> Passage for review
——————————

Here’s everything you need to know about visiting Ohrid, whether you’re coming from Tirana like I did, arriving from Skopje or just figuring out whether it’s worth the detour.

Quick Guide: Ohrid, North Macedonia
📍 Location: South-western North Macedonia, on the shore of Lake Ohrid
💱 Currency: Macedonian denar (MKD); card acceptance is variable, bring cash
🗣️ Language: Macedonian; English widely spoken in tourist areas
🌤️ Best time to visit: May-June or September for warm weather and fewer crowds
🚌 Getting there: Bus from Tirana (approx. 3–4 hours) or Skopje (approx. 3 hours)
🏨 Where to stay: [HOTEL_AFFILIATE_LINK]
🎟️ Top experiences: Old town, Lake Ohrid beaches, St. John at Kaneo church, Samuel’s Fortress
How to Get to Ohrid
Bus from Tirana to Ohrid
This is the route I took and it’s super easy! Several buses run daily between Tirana and Ohrid; the journey takes roughly three to four hours depending on the border crossing.
One tip I like passing on: if you’re taking an early morning bus, stay the night before nearby. I stayed at Hotel Bonsai and I can’t recommend it enough! It’s conveniently located close to where the Ohrid buses depart and the staff was super helpful and friendly. If you’ve read my Tirana travel guide, you’re familiar with this story…
Looking on Google Maps, it totally looked like we could walk there but the hotel staff kindly informed us that it wasn’t possible to walk all the way. And they were right! So we were advised to take the bus but had no cash and no cash machine nearby. The reception guy exchanged his own money with our Euro and let us keep our big suitcase there as we were staying there again when coming back from Ohrid! It made the early start so much less stressful than navigating across the city before dawn.

——————————

> Input data
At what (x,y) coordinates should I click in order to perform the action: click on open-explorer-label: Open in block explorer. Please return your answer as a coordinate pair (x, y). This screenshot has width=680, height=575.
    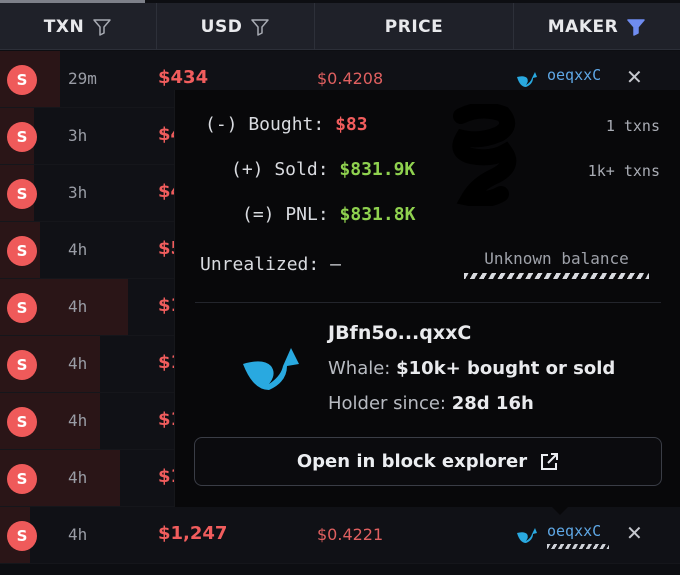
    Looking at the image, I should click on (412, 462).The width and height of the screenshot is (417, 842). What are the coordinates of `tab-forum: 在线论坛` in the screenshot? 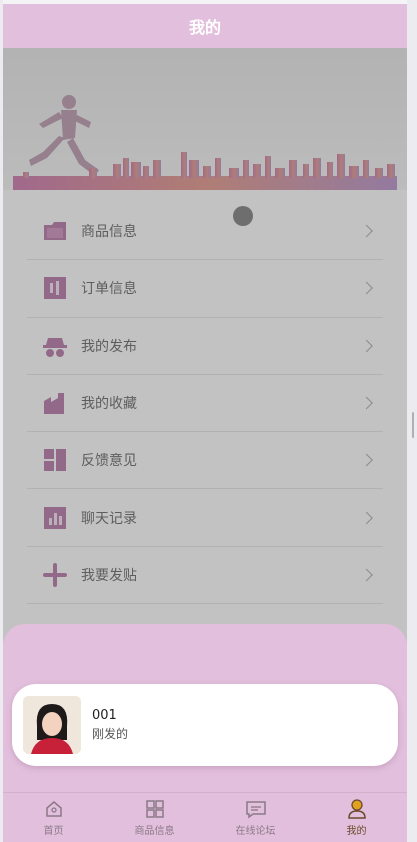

——————————

> Activity list
A. Write down the part of the passage about visiting Ohrid that opens with the words "One tip I like" and closes with "city before dawn.".
B. Resume the passage about visiting Ohrid, picking up right after its final sentence.
The lines shown after the passage about visiting Ohrid are separate material.

> Task-by-task answers
A.
One tip I like passing on: if you’re taking an early morning bus, stay the night before nearby. I stayed at Hotel Bonsai and I can’t recommend it enough! It’s conveniently located close to where the Ohrid buses depart and the staff was super helpful and friendly. If you’ve read my Tirana travel guide, you’re familiar with this story…
Looking on Google Maps, it totally looked like we could walk there but the hotel staff kindly informed us that it wasn’t possible to walk all the way. And they were right! So we were advised to take the bus but had no cash and no cash machine nearby. The reception guy exchanged his own money with our Euro and let us keep our big suitcase there as we were staying there again when coming back from Ohrid! It made the early start so much less stressful than navigating across the city before dawn.

B.
Besides, this is what we woke up to… (not to mention a great breakfast with perfect black coffee!)
You can book hotel Bonsai here.
About the minibus journey, just so you know and don’t get spooked: you give your passport to the driver in the beginning (for border crossing) and they’ll give it back to you towards the end of the journey.
Bus from Skopje to Ohrid
If you’re coming from Skopje, the bus takes around three hours and runs several times a day. It’s a straightforward and scenic route through the mountains — worth a window seat. Again, check Omio ([OMIO_AFFILIATE_LINK]) for schedules and booking.
Getting Around Ohrid
The old town is compact and almost entirely walkable. Most of what you’ll want to see like the churches, the fortress and the lakefront are within easy walking distance. For the beaches slightly further out, taxis are cheap and readily available.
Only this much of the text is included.